Task item - For this exercise, transcribe all the records below exactly.

[Saved entries]
★ ★ ★
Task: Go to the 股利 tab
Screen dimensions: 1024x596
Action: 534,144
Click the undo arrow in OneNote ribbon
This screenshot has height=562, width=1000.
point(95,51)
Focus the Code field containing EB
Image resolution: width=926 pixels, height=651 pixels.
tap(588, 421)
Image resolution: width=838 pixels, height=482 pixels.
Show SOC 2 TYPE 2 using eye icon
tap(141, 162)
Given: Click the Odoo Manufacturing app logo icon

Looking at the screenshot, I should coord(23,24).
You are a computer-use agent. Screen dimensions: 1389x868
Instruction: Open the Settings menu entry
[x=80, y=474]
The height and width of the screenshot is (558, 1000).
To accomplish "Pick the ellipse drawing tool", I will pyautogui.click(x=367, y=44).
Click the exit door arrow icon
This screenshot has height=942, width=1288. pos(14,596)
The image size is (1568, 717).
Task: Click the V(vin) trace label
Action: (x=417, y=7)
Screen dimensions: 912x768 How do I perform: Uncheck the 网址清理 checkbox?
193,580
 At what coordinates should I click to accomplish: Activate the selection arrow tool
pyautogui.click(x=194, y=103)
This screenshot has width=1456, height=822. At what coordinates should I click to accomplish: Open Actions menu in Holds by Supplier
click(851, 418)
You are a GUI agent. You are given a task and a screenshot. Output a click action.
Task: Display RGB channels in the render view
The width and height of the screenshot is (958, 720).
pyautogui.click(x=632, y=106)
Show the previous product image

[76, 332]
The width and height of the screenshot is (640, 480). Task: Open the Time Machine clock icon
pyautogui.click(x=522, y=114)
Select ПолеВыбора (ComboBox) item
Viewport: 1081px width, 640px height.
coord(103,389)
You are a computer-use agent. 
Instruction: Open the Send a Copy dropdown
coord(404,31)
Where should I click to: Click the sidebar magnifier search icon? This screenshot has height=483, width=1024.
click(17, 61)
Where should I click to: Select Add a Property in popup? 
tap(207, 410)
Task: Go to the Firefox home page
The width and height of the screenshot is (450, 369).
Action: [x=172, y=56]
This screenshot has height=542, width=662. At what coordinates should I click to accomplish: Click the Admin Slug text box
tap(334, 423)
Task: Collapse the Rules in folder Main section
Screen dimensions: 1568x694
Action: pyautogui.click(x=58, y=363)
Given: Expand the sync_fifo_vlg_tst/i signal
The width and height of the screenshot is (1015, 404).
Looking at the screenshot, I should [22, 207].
★ ★ ★
Task solution -
Task: Go to the 股利 tab
Screen dimensions: 1024x596
Action: 534,144
Click the undo arrow in OneNote ribbon
This screenshot has height=562, width=1000.
point(95,51)
Focus the Code field containing EB
Image resolution: width=926 pixels, height=651 pixels.
tap(588, 421)
Image resolution: width=838 pixels, height=482 pixels.
Show SOC 2 TYPE 2 using eye icon
tap(141, 162)
Given: Click the Odoo Manufacturing app logo icon

Looking at the screenshot, I should coord(23,24).
You are a computer-use agent. Screen dimensions: 1389x868
Instruction: Open the Settings menu entry
[x=80, y=474]
The height and width of the screenshot is (558, 1000).
To accomplish "Pick the ellipse drawing tool", I will pyautogui.click(x=367, y=44).
Click the exit door arrow icon
This screenshot has height=942, width=1288. pos(14,596)
The image size is (1568, 717).
Task: Click the V(vin) trace label
Action: (x=417, y=7)
Screen dimensions: 912x768 How do I perform: Uncheck the 网址清理 checkbox?
193,580
 At what coordinates should I click to accomplish: Activate the selection arrow tool
pyautogui.click(x=194, y=103)
This screenshot has width=1456, height=822. At what coordinates should I click to accomplish: Open Actions menu in Holds by Supplier
click(851, 418)
You are a GUI agent. You are given a task and a screenshot. Output a click action.
Task: Display RGB channels in the render view
The width and height of the screenshot is (958, 720).
pyautogui.click(x=632, y=106)
Show the previous product image

[76, 332]
The width and height of the screenshot is (640, 480). Task: Open the Time Machine clock icon
pyautogui.click(x=522, y=114)
Select ПолеВыбора (ComboBox) item
Viewport: 1081px width, 640px height.
coord(103,389)
You are a computer-use agent. 
Instruction: Open the Send a Copy dropdown
coord(404,31)
Where should I click to: Click the sidebar magnifier search icon? This screenshot has height=483, width=1024.
click(17, 61)
Where should I click to: Select Add a Property in popup? 
tap(207, 410)
Task: Go to the Firefox home page
The width and height of the screenshot is (450, 369).
Action: [x=172, y=56]
This screenshot has height=542, width=662. At what coordinates should I click to accomplish: Click the Admin Slug text box
tap(334, 423)
Task: Collapse the Rules in folder Main section
Screen dimensions: 1568x694
Action: pyautogui.click(x=58, y=363)
Given: Expand the sync_fifo_vlg_tst/i signal
The width and height of the screenshot is (1015, 404).
Looking at the screenshot, I should [22, 207].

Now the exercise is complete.